Commenting on that incident in nearly parallel terms, US Secretary of Defense Robert Gates said that the Pentagon needs to redouble its efforts to relieve stress caused by repeated deployments in war zones; stress that is further exacerbated by limited time at home in between deployments.
The condition described by Mullen and Gates is what veteran health experts often refer to as PTSD.
While soldiers returning home are routinely involved in shootings, suicide and other forms of self-destructive violent behavior as a direct result of their experiences in Iraq, we had yet to see an event of this magnitude take place in Iraq until last May.
Prior to the May incident, the last reported incident of this kind happened in 2005, when an Army captain and lieutenant were killed when an anti-personnel mine detonated in the window of their room at a US base in Tikrit. In that case, National Guard Staff Sgt. Alberto Martinez was acquitted.
The shocking story of a soldier killing five of his comrades does not come as a surprise when we consider that the military has, for years now, been sending troops with untreated PTSD back into the US occupations of Iraq and Afghanistan.
According to an Armed Forces Health Surveillance Center analysis, reported in the Denver Post in August 2008, more than “43,000 service members — two-thirds of them in the Army or Army Reserve — were classified as nondeployable for medical reasons three months before they deployed” to Iraq.

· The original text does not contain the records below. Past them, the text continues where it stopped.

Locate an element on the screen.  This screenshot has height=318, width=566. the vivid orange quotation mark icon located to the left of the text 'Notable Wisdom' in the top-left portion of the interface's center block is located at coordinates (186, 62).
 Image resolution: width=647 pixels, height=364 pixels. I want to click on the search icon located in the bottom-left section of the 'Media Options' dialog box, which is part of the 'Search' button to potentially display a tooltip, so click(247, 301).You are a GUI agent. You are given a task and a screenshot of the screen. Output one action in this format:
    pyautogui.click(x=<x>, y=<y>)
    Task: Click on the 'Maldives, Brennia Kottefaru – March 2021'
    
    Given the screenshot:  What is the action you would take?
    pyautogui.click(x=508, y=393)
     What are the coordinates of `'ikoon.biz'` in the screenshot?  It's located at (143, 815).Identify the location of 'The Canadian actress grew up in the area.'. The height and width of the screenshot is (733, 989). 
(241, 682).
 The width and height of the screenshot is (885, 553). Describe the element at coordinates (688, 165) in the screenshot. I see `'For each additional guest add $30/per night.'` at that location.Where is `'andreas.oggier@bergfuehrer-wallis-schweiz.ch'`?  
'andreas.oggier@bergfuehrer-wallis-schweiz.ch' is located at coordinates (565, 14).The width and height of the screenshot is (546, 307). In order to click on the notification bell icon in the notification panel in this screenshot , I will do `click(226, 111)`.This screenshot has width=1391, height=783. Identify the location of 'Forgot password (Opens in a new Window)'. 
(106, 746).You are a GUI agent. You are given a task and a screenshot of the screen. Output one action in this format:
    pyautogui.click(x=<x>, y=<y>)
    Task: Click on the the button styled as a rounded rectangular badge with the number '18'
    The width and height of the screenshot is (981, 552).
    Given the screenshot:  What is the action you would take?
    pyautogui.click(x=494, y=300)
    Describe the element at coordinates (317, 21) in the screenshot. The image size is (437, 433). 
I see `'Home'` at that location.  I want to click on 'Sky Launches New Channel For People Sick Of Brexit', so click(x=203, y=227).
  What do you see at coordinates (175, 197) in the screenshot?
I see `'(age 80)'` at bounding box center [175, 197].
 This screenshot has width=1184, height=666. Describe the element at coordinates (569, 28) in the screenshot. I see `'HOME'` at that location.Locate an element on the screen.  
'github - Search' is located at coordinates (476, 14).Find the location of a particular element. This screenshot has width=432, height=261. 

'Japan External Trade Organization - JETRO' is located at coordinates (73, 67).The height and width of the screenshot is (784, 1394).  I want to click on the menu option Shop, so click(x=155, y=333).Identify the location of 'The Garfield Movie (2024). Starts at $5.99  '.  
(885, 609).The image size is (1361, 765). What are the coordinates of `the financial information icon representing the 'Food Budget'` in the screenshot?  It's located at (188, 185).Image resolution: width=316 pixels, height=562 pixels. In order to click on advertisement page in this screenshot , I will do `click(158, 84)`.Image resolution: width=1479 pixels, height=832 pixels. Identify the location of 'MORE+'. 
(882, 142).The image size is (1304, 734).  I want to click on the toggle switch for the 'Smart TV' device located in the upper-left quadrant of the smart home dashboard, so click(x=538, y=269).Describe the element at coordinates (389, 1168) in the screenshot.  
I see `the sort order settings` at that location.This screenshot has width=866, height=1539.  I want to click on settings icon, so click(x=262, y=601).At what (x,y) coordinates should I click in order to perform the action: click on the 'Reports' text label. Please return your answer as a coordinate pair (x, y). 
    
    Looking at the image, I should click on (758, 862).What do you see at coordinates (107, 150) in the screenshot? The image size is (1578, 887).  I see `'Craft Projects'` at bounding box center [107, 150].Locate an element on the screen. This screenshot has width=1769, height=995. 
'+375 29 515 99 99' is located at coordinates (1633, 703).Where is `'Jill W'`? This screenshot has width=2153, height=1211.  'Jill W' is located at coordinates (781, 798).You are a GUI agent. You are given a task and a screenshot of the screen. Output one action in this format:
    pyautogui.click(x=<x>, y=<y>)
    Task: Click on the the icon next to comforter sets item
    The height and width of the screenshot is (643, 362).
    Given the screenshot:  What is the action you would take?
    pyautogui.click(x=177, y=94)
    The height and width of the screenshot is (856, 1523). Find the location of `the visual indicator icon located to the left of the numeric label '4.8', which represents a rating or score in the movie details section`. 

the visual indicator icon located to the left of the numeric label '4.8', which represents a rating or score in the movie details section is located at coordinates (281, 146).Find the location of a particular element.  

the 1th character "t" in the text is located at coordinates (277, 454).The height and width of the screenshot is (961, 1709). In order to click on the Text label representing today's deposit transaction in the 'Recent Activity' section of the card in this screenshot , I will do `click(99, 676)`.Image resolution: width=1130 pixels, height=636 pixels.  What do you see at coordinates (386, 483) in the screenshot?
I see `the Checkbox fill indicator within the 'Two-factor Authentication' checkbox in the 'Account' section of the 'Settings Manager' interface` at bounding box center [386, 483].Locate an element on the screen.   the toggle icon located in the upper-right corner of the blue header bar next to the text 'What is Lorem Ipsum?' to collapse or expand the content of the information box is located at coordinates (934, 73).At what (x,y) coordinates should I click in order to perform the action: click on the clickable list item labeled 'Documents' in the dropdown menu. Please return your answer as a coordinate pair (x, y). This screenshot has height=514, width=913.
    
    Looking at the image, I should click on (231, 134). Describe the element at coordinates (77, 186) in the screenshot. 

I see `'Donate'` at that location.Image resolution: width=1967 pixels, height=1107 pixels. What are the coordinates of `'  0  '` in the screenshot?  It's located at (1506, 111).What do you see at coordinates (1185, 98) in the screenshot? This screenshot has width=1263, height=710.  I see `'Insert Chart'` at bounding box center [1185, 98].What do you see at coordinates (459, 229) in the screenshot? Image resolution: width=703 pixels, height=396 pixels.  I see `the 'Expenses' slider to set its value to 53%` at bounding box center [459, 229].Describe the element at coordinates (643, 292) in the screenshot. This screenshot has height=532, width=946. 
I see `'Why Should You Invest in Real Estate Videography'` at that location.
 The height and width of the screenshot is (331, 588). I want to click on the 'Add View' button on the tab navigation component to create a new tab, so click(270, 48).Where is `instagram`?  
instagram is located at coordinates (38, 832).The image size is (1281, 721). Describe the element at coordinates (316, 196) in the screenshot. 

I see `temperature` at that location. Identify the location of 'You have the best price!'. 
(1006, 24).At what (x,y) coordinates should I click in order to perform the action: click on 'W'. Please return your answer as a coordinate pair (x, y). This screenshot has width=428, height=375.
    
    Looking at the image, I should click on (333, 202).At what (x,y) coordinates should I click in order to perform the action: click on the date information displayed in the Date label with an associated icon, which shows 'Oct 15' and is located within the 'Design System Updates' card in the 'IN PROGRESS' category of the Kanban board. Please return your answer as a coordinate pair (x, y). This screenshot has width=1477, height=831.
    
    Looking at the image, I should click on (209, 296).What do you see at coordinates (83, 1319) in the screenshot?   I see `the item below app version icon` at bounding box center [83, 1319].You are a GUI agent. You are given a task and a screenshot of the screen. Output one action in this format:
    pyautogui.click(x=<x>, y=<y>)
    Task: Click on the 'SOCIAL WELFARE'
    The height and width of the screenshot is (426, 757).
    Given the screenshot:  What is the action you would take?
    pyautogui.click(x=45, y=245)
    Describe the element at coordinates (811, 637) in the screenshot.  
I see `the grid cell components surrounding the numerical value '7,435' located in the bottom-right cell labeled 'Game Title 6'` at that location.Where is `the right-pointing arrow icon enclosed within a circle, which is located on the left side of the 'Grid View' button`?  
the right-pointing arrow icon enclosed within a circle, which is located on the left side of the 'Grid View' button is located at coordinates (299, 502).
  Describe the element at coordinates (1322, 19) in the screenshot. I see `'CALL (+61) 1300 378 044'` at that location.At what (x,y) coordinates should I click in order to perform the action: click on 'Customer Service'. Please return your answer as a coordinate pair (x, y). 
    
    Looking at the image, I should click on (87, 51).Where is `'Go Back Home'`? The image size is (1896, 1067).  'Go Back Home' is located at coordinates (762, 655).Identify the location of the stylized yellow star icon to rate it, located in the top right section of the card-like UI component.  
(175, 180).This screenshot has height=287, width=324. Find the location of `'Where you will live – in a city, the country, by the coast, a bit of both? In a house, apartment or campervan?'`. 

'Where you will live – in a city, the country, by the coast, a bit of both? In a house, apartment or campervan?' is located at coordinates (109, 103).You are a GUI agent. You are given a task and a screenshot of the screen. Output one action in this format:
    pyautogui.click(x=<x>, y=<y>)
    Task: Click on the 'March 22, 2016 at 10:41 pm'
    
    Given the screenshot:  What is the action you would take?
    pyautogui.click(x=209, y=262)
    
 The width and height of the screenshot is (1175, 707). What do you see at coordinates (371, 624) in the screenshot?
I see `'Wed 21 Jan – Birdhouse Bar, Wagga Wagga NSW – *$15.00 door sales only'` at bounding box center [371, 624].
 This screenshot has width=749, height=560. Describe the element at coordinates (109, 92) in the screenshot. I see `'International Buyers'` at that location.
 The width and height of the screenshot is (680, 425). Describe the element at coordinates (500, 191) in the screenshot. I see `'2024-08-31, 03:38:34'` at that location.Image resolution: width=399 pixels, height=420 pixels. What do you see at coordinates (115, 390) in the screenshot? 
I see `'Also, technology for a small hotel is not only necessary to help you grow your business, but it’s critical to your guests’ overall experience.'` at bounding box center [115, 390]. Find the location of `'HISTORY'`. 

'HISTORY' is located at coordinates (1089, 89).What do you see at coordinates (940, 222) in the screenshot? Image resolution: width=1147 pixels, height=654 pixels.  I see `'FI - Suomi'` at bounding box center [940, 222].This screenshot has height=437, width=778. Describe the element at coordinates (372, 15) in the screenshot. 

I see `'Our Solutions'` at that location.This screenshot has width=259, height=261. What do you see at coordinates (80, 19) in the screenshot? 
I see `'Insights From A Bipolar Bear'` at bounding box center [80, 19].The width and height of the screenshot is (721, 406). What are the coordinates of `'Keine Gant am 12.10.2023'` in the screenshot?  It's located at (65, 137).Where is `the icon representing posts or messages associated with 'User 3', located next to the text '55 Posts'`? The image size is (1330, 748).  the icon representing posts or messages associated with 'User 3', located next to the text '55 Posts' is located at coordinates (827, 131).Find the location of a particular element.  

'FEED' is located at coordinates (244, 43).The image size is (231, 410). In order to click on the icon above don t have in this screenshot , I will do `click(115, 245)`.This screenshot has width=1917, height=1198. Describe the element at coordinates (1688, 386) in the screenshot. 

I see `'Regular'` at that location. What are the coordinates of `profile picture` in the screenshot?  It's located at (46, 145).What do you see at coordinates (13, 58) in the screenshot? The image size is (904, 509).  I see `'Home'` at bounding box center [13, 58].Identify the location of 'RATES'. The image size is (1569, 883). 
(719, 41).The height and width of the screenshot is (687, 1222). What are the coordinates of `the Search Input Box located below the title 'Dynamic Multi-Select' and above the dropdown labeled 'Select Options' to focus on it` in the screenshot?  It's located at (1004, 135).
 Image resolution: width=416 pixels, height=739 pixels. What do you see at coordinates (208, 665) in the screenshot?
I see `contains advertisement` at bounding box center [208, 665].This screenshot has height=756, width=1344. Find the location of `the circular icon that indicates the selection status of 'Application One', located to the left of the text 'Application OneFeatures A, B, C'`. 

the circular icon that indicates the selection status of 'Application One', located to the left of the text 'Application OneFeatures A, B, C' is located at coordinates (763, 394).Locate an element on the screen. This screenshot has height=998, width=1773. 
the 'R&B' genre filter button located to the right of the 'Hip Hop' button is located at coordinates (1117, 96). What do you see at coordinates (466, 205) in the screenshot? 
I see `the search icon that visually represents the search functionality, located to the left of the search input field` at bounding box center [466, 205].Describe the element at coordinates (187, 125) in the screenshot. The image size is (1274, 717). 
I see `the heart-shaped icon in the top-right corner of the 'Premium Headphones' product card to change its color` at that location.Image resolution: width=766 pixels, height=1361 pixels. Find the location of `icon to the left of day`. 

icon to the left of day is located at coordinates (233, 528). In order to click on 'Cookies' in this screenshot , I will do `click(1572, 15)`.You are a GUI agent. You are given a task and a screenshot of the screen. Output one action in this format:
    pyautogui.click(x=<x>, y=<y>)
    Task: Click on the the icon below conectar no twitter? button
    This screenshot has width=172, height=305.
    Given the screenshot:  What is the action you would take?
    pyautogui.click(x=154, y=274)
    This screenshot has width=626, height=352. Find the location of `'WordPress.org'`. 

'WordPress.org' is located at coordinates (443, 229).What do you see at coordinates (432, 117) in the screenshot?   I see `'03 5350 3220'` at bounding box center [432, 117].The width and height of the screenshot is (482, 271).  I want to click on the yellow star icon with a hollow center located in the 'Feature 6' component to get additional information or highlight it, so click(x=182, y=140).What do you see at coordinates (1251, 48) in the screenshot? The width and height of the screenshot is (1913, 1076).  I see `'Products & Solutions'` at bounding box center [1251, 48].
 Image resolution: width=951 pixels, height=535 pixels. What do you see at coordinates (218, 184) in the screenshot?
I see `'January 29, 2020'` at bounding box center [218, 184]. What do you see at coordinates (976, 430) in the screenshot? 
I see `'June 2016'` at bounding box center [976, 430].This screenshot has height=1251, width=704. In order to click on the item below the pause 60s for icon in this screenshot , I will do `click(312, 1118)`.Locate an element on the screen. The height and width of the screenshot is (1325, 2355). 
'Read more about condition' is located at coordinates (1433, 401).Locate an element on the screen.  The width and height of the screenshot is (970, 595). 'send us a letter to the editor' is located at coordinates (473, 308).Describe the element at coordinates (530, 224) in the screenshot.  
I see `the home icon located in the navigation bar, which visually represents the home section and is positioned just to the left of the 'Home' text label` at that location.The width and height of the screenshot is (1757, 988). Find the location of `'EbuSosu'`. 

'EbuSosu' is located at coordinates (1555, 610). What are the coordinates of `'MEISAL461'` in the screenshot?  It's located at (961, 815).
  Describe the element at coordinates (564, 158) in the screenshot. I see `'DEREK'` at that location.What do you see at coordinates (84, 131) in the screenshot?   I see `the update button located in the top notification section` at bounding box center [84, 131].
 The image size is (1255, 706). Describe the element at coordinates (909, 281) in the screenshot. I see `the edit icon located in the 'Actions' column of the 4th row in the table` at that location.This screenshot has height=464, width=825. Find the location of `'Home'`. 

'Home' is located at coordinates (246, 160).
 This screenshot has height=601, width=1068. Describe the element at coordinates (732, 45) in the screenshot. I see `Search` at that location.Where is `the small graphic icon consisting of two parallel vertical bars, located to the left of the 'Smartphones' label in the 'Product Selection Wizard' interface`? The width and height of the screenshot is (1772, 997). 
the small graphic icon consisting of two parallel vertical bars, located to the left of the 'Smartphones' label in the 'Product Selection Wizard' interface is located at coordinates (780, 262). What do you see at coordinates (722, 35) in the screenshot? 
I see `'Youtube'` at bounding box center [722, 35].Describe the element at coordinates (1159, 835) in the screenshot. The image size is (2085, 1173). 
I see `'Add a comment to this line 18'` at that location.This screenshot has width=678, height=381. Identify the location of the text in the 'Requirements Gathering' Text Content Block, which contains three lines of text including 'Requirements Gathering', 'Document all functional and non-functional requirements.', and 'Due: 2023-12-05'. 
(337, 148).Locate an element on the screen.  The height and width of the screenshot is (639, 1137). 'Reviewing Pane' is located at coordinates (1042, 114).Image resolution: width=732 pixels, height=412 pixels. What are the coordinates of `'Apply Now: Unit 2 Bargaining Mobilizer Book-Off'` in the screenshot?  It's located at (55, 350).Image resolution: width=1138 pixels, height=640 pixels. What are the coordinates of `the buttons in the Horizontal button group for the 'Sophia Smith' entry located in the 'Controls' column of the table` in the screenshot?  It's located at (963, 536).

Mark Thompson also has reported in Time magazine, “Data contained in the Army’s fifth Mental Health Advisory Team report indicate that, according to an anonymous survey of US troops taken last fall, about 12 percent of combat troops in Iraq and 17 percent of those in Afghanistan are taking prescription antidepressants or sleeping pills to help them cope.”
In April 2008, the RAND Corporation released a stunning report revealing, “Nearly 20 percent of military service members who have returned from Iraq and Afghanistan – 300,000 in all – report symptoms of post-traumatic stress disorder or major depression, yet only slightly more than half have sought treatment.”
President Barack Obama, speaking during an event at the Department of the Interior in Washington, said that the mass shooting at Fort Hood was a “horrific outburst of violence.” He added, “It is horrifying that they should come under fire at an army base on American soil.”
Victor Agosto, an Iraq war veteran who was discharged from the military after publicly refusing to deploy to Afghanistan, has had firsthand experience with the SRP at Fort Hood, where he too was based.
“I knew there would be a confrontation when I was there, because the only reason to do that process is to deploy,” Agosto explained, speaking to Truthout near Fort Hood. “So the shooter clearly intended to stop people from deploying.”
Agosto was court-martialed for refusing an order to go to the SRP to prepare to deploy to Afghanistan.
“I was court-martialed for refusing the order to SRP in that very same building. I didn’t enter the building, but I didn’t go in because I was refusing the process,” Agosto continued. “It’s a pretty important place in my life, so it’s interesting to me that this happened there.”